**GOALS**
**1)** Write down the passage on grading myths word for word, from "In this article" up to and including "sky-high. Not so!".
**2)** Extend the passage on grading myths, picking up right after its final sentence.

In this article in All Things PLC, consultant/author Douglas Reeves confronts these widely espoused misconceptions about grading:
• Myth #1: Grades motivate students. Grades may have motivated teachers and administrators when they were young, but that’s not the case with many of their students today. The evidence is right in front of our noses, says Reeves: We’ve just conducted a decades-long experiment on the efficacy of grades as motivators; if grades were effective motivators, homework completion, classroom engagement, and overall diligence would be sky-high. Not so!
• Myth #2: Grading homework and practice improves achievement. There are three problems here, says Reeves. First, for practice to be an effective tool for improvement, students need to be pushing the limits of current performance and getting continuous feedback – very difficult to orchestrate for 30 students working in their bedrooms. Second, as soon as teachers give grades for practice work, the incentive is for students to play it safe and not push into challenging or unknown territory. “No one gets feedback that is meaningful,” says Reeves, “because the only feedback that matters is that the work was finished on time and correctly. No one gets feedback to improve specific skills because everyone is doing the same dreary and unchallenging work.” And third, it’s unfair and demotivating for students to have their final grade pulled down for practice work.
• Myth #3: Grades drive future performance. True, there’s a correlation between good grades and college success, and between poor grades and dropping out of school, but Reeves questions whether grades cause success and failure. He cites “the ‘good girl effect’ in which female students are disproportionately rewarded for quiet compliance, behavior that may lead to good grades but does not necessarily correlate to success after secondary school… While it is possible that intelligence and work ethic forge the path from kindergarten to Ivy League and Wall Street, it is also possible that zip code, tutors, and connections – all artifacts of family socioeconomic status – are the underlying causes.”

**STORED DATA**

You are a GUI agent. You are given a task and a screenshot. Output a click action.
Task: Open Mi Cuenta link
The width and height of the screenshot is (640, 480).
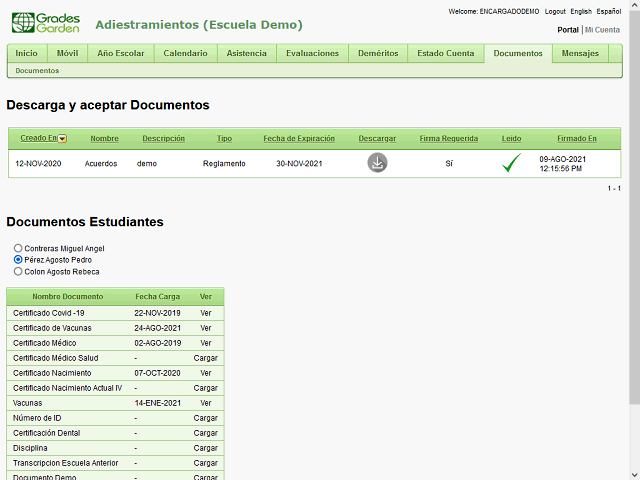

**ANSWERS BY TASK**
**1)**
In this article in All Things PLC, consultant/author Douglas Reeves confronts these widely espoused misconceptions about grading:
• Myth #1: Grades motivate students. Grades may have motivated teachers and administrators when they were young, but that’s not the case with many of their students today. The evidence is right in front of our noses, says Reeves: We’ve just conducted a decades-long experiment on the efficacy of grades as motivators; if grades were effective motivators, homework completion, classroom engagement, and overall diligence would be sky-high. Not so!

**2)**
• Myth #4: Punishment deters unwanted behavior. This is no more true than the persistent belief that corporal punishment improves behavior (research has shown it actually breeds aggression and antisocial behavior). Teachers giving zeros for missed assignments and refusing to accept late work lets students off the hook – and starts a spiral of doom with their final grades. Averaging grades through a semester punishes students for early failures versus rewarding them for using early problems to improve final performance. “Rather than using the last two months of the semester to build momentum and finish strong,” says Reeves, “because of a punitive grading system, they are doomed to failure well before the semester is over. There is nothing left for them to do except cut class, be disruptive, or ultimately, quit school.”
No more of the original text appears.